If people are hesitating, lapsing, returning products, delaying second orders, or ignoring campaigns, the answer is not always more retention activity. Very often the answer is better understanding. Customer listening gives the team the context it needs to fix the real reason repeat purchase is weaker than it should be.
Retention Problems Rarely Start in the Email Platform
A weak repeat-purchase rate is often treated like a Klaviyo problem when it is really a product, proposition, delivery, onboarding, or site-experience problem. If the business is not hearing where customer confidence drops, it tends to compensate with more sends rather than better decisions.
That is why Klaviyo Agency work matters. Lifecycle channels perform best when they are reinforcing a stronger customer experience, not trying to rescue a weaker one.

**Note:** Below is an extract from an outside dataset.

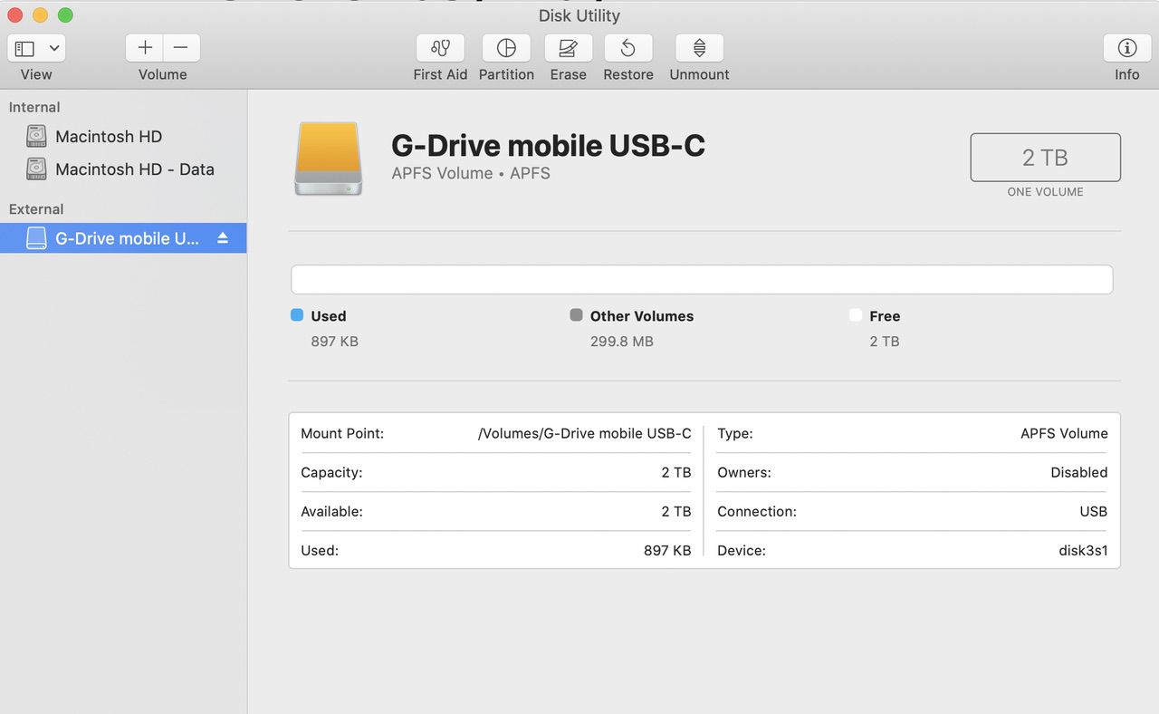Add a volume with plus button
Image resolution: width=1159 pixels, height=714 pixels.
pyautogui.click(x=145, y=48)
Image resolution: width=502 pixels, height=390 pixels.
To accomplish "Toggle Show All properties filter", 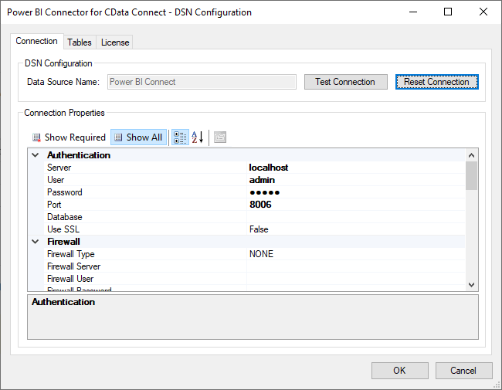I will (x=138, y=137).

The Best Retention Signals Usually Sit Outside the Dashboard
Some of the most useful retention insight comes from support tickets, returns reasons, post-purchase surveys, subscription pause reasons, review language, sales conversations, and customer comments that never make it into a campaign report. Those inputs show what people expected, what they struggled with, and what would make the next purchase easier.
A stronger Klaviyo Agency brief often starts by pulling those signals together rather than looking only at open rate, click rate, and revenue per recipient.
Listening Should Change How You Segment and Message
Once the brand understands what different customers actually care about, segmentation becomes more useful. Some groups need reassurance, some need education, some need replenishment timing, and some simply need the business to stop sending the wrong message at the wrong moment.
That is where message strategy starts overlapping with Email & SMS Strategy and articles like What Belongs in Email and What Belongs in SMS. Better listening usually makes channel choice and message sequencing much clearer.
Customer Feedback Should Influence the Site Too
Retention is not only a CRM issue. If repeat customers keep asking the same pre-purchase question, getting confused by the same product detail, or dropping out at the same point in the journey, the website needs to improve as well. Fixing that kind of friction often does more for retention than another promotional campaign.
This is where retention overlaps usefully with CRO & Optimisation. The site, the message, and the lifecycle programme should all be learning from the same customer signal.
What Teams Usually Get Wrong
The common mistake is to collect feedback without operationalising it. The brand runs surveys, reads reviews, or hears the same issues in support, but those signals do not change segmentation, content, timing, site UX, or product communication. Listening only matters when it changes the work.
The other mistake is to listen only to the loudest or highest-value customers. Strong retention strategy needs a rounded view across first-time buyers, repeat customers, lapsed customers, and people who almost came back but did not.
Where to Go Next
If the business is trying to improve retention, start by asking what customers are actually telling you through support, feedback, returns, reviews, and buying behaviour. That usually creates a stronger roadmap than starting with a blank campaign calendar.
If the next step is turning that insight into a clearer lifecycle programme, a more useful Klaviyo Agency brief, or better on-site journeys, the work should be tied together. Retention gets stronger when the business listens once and applies the learning everywhere it matters.